Jasper touched my cheek, swathing me in profound, fathomless love and longing; the strongest projection he could manage with my shield.
Tears filled my eyes. "I already know how much he loves me."
"And how much he wants you to be a vampire. He kept it hidden deeply from himself before."
"He knows your thoughts, right?" I asked Emmett. "Yours and Esme's? He knows that you were happy to discover you were a vampire."
Emmett nodded. "He does, he had them before … but that's not a guarantee. Everyone is different. My life was unfinished. I wanted to stay, to do the hundreds of things I still wanted, that I'd almost lost. I didn't know anything about vampires other than Bram Stoker," he grinned briefly. "But I was happy about it, and I've since built the life I want, even with the pull of human blood."
"It's been ages since we've trained a newborn. Hope we remember everything," Jasper teased suddenly and was gratified when I smiled back.
Edward's eyes slowly darkened over the weeks that followed, refusing to leave my side to hunt. When I finally demanded he feed, he returned so quickly I wouldn't have guessed he'd left at all other than the fact his eyes were amber once more.

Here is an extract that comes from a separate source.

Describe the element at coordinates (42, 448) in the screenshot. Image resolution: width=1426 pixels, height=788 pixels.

He shook the snow out of his hair before he came inside but hadn't bothered with shoes. Tiny dark spots appeared on his clothes, snowflakes melting now he was in the warm house. I shuffled the cards out of my Solitaire game and started dealing so we could play Piquet.

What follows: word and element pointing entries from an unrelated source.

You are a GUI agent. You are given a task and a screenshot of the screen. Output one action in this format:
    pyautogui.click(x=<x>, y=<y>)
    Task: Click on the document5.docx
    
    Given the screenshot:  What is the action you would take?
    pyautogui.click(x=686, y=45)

"You didn't even finish one round," he observed, taking a seat opposite me on the living room floor.
"You weren't gone long enough. Did a bear walk into the yard?"
He laughed for the first time since we'd been back. "Good guess. I went straight to a den I found last winter and got lucky."
We played quickly, joshing back and forth; winning one game each. Esme had made me lunch before she'd left for her day, supervising the new office block that she was doing for a charity that had finally broken ground, and I heated it up in the kitchen, needing to start moving around more now that I was feeling better.
"What's in that?"
I grinned at Edward, realising he was revitalising another game, and probably trying to get me interested in food again. I took a deep breath over the plate. "Thyme. Bay leaves. Pepper. Nutmeg."
"You're getting good."
"I'll have to start over, I bet. You never describe the scents the way I do. The blood ones."
"That part will be instinctual. We'll remind you of the words."
"What will it be like in the beginning?"
"It'll be tumultuous, especially since your memories will be prompted all the time. You'll feel out of sorts for a while."
"And the bloodlust?"
I was worried that taking human life wouldn't be objectionable to me when I became a vampire because I'd committed murder as a human. But I drew comfort from Edward and Jasper's stories. They'd been in battles when they were human too, and they still found the life they wanted.
"That part will be hard," Edward agreed. "We'll stay away from them as long as you need."
"Was it gross? The first time you tried animal blood?"
"I was just glad I couldn't hear their thoughts. That's where most of my difficulties came from. Human thoughts were similar to Carlisle's and that unnerved me since I wanted to hunt them. I also had to contend with more layers of their fear in ways other vampires often don't. You won't have that kind of difficulty, thankfully."
The snowfall was worsening, white and shapeless, obscuring the mountain view that normally dominated the skyline out the wall of windows. Part of me wanted to be outside in the crisp air but knew that wouldn't help my recovery.
I inhaled deeply, feeling my lungs expand. "How much longer?"
"A week or two. They're almost clear again."
A week or two. February. I racked my brain and couldn't think of any meaningful events for Edward and I in February. March … spring. "What day did we go to beach together for the first time?"
Edward smiled gently and trailed his fingers over my jaw. "March twenty-fifth."
I wrapped my arms around his waist. "That's the date."